Neurodegenerative diseases such as Alzheimer’s and Parkinson’s affect millions of people worldwide, yet scientists are still trying to understand what causes neurons to fail gradually with age. Researchers at the Salk Institute have uncovered new evidence that iron accumulation within neurons may play a central role in this process. Their study, published in Cell Death Discovery, suggests that excess iron weakens the cells’ natural defences over time, making them increasingly vulnerable to stress and ultimately contributing to neurodegeneration. The researchers describe this newly identified process as chronoferroptosis, highlighting the importance of prolonged iron exposure rather than iron itself.
Iron is essential for human health, supporting oxygen transport, hormone production, immune function and energy metabolism. It is found in foods such as leafy green vegetables, whole grains, seafood and lean meats. According to co-corresponding author Dr Nawab John Dar, iron is not harmful in itself. Instead, problems arise when neurons gradually accumulate iron as people age. The researchers believe this buildup may occur because ageing neurons lose their ability to export excess iron after it has been used efficiently. While iron continues entering cells normally, it is not removed effectively, allowing it to accumulate over decades.

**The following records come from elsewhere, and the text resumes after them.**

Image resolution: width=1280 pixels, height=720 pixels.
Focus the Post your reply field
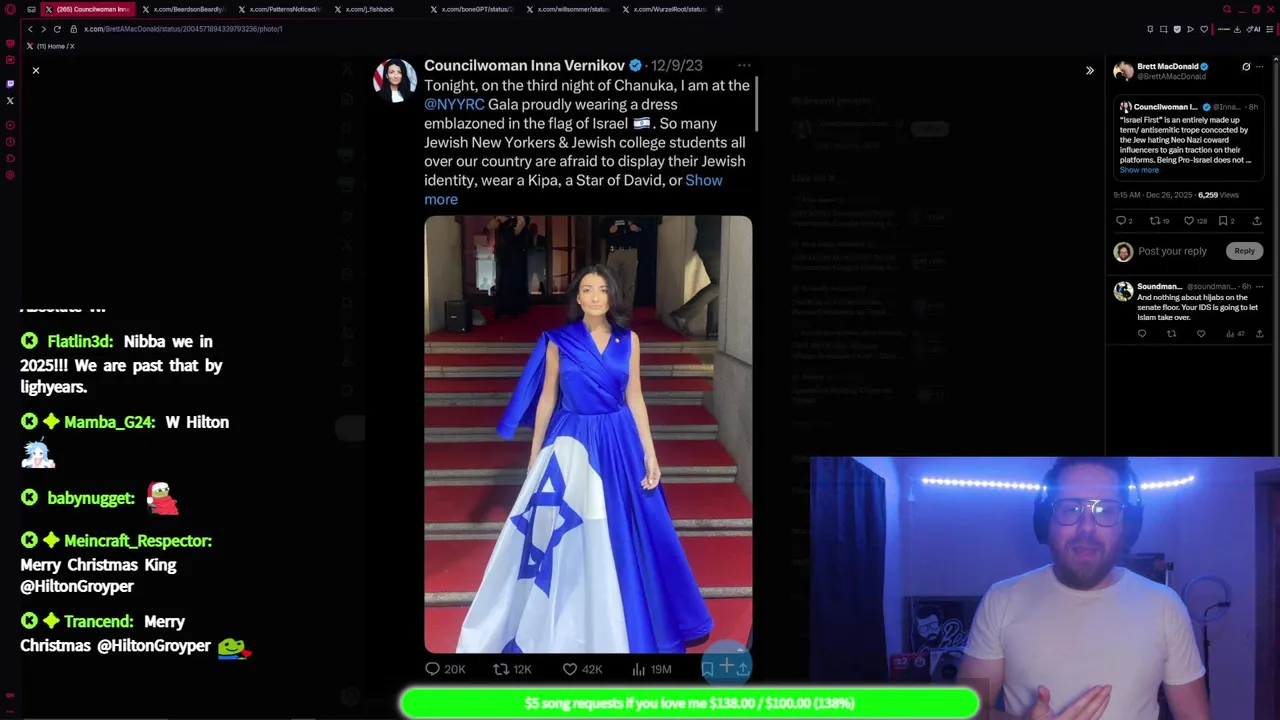coord(1172,251)
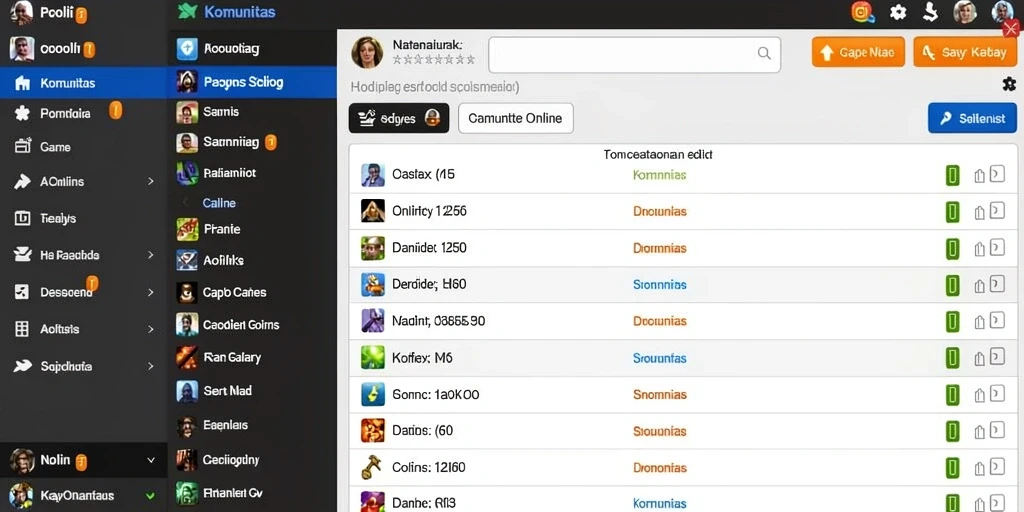Click the search magnifier icon
1024x512 pixels.
click(x=763, y=54)
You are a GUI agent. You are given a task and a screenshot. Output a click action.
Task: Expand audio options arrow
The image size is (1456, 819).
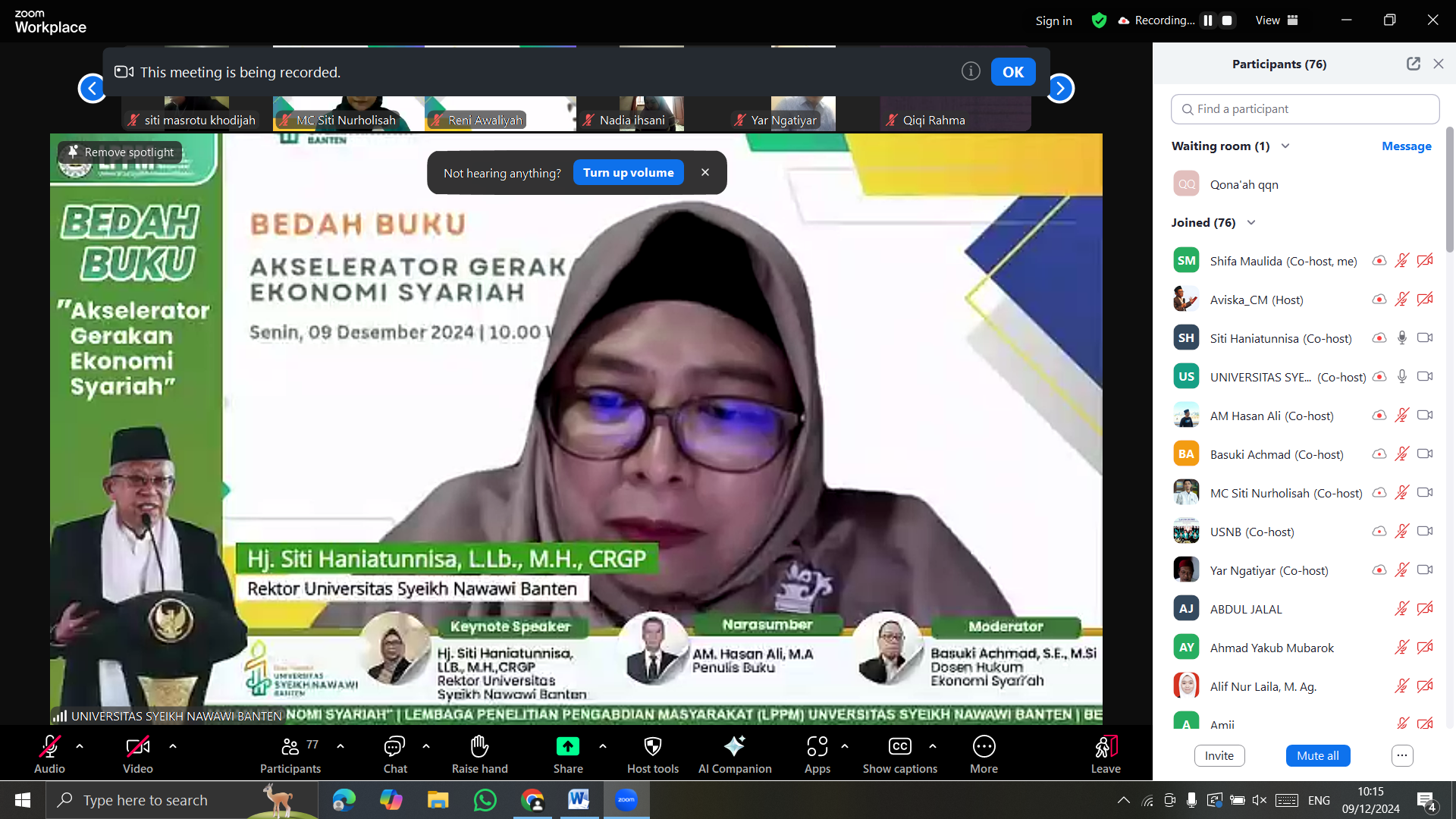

To investigate how this gradual buildup affects neurons, the team developed the first progressive laboratory model of chronic iron accumulation in human-derived nerve cells. Previous studies had typically examined the effects of iron exposure for only 24 to 48 hours, but neurodegenerative diseases develop over many years. The researchers therefore compared short-term exposure lasting several hours with chronic exposure over nine days. This approach allowed them to mimic the slow progression of iron accumulation that occurs during ageing and revealed biological changes that had not been observed in earlier experiments.
The study identified chronoferroptosis as a previously unrecognised pathway linked to long-term iron accumulation. Unlike classical ferroptosis, an iron-dependent form of cell death driven by lipid peroxidation, chronoferroptosis does not necessarily kill neurons immediately. Instead, it acts as a chronic cellular stress state that gradually erodes neuronal resilience. Neurons exposed briefly to iron remained largely unchanged and were able to cope with additional stress. In contrast, chronically exposed neurons showed widespread biochemical alterations, including increased lipid peroxidation, disruption of iron-handling and antioxidant defence systems, accumulation of harmful molecules and depletion of protective compounds. As a result, these cells became far less capable of surviving further stress.
The findings suggest that the duration of iron exposure, rather than the absolute amount of iron present, is the critical factor determining neuronal vulnerability. “It’s not the amount of iron that seals the fate of these cells,” said Dar. “It’s the amount of time they spend under stress.” Senior author Dr Pam Maher added that neurons appear to lose resilience once iron reaches a critical threshold, making them much more susceptible to the various stressors associated with ageing and neurodegenerative diseases. The researchers believe this progressive loss of resilience may help explain why neurons can tolerate iron accumulation for many years before symptoms emerge.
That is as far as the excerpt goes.